One Big Fluke

In the 1500s cheesemakers began using annatto (seeds from the tropical achiote tree) to color their cheese orange. Why?

At the time the best cheeses had an orangey hue. This was caused by carotene (vitamin A) in cow's milk. The carotene came from good grass. Good grass made fat cows. Fat cows made fat milk. Fat milk made good cheese. Thus, eaters of cheese could identify the good stuff by an orange rind.

As a consumer of cheese, looking for the orange cue was a lot easier than trying to find out what the cows ate. Cheesemakers using annatto took advantage of this by faking the cue. Regardless of what their cows ate, their cheese would seem high quality because of the orange annatto dye they added. Consumers didn't know the difference and ended up buying inferior cheese.

The practice of using annatto continues to this day. Unsurprisingly, similar strategies are used elsewhere. The analog of cheese's orange color in software development is the performance benchmark. Benchmarks are cues that let us compare many types of systems and make good decisions. Benchmarks also provide an opportunity to get the wrong impression.

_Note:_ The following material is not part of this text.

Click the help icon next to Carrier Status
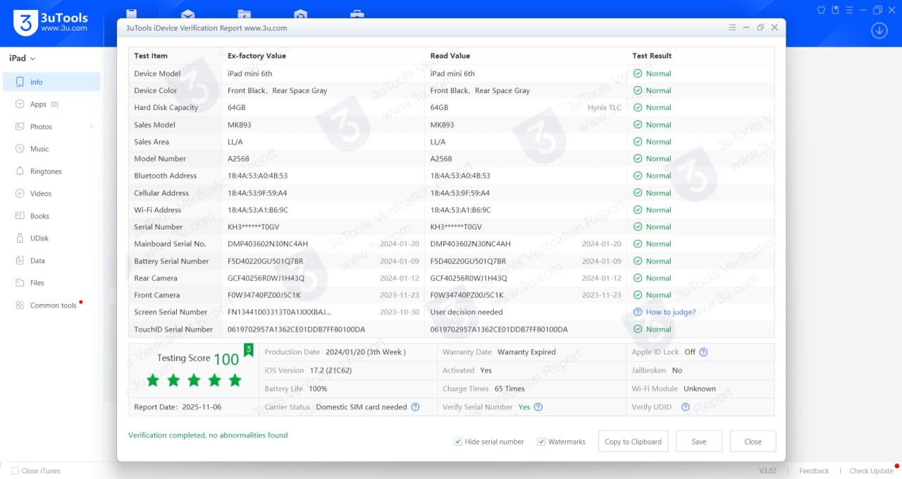 coord(415,407)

PayPal's engineering team recently posted details of how reimplementing their application platform in Node.js led to vast improvements. It's an interesting write-up, with charts and statistics to make the case. Their conclusion is they'll use Node.js for all new consumer-facing web apps.

With general statements like "double the requests per second" and "35% decrease in the average response time" the post implies that you should be using Node.js for all your web apps, too. But how do you know they aren't just dyeing the cheese orange?

To make an informed decision I need to know what the cows ate:

Why was their old system slow? What were the sources of latency? Why couldn't they be remedied?
On their application servers, how slow is a null request? How much of the overhead is out of their control?
If they reimplemented the same system using Java like before, but from scratch, how much faster would it be?
If they reimplemented in a third environment like Python or Go or C, how would it compare?
and many more...

Questions like these are difficult to answer. Rigorous experiments to test Node.js versus Java for the full system would be expensive. This is why we, as software engineers, seek out benchmarks. Unfortunately, benchmarks are easily gamed and often not comparable. I'm not saying PayPal's team is trying to deliberately mislead people. I'm wary because it's easy to do benchmarks incorrectly (and a sample size of one is not representative).

This is why I'm conservative about adopting new tools. I'll read about new stuff. I'll try to gain some familiarity through first-hand experience. I'll listen to the opinions of engineers I know and respect about what's new. But I'm skeptical of sources I don't know and success stories that seem too good to be true. I prefer to move slow. I'd rather know what the cows ate than risk buying dyed cheese.

(PS: Butter is dyed yellow for exactly the same reason.)

27 December 2013

Dyeing the cheese orange – Beware of benchmarks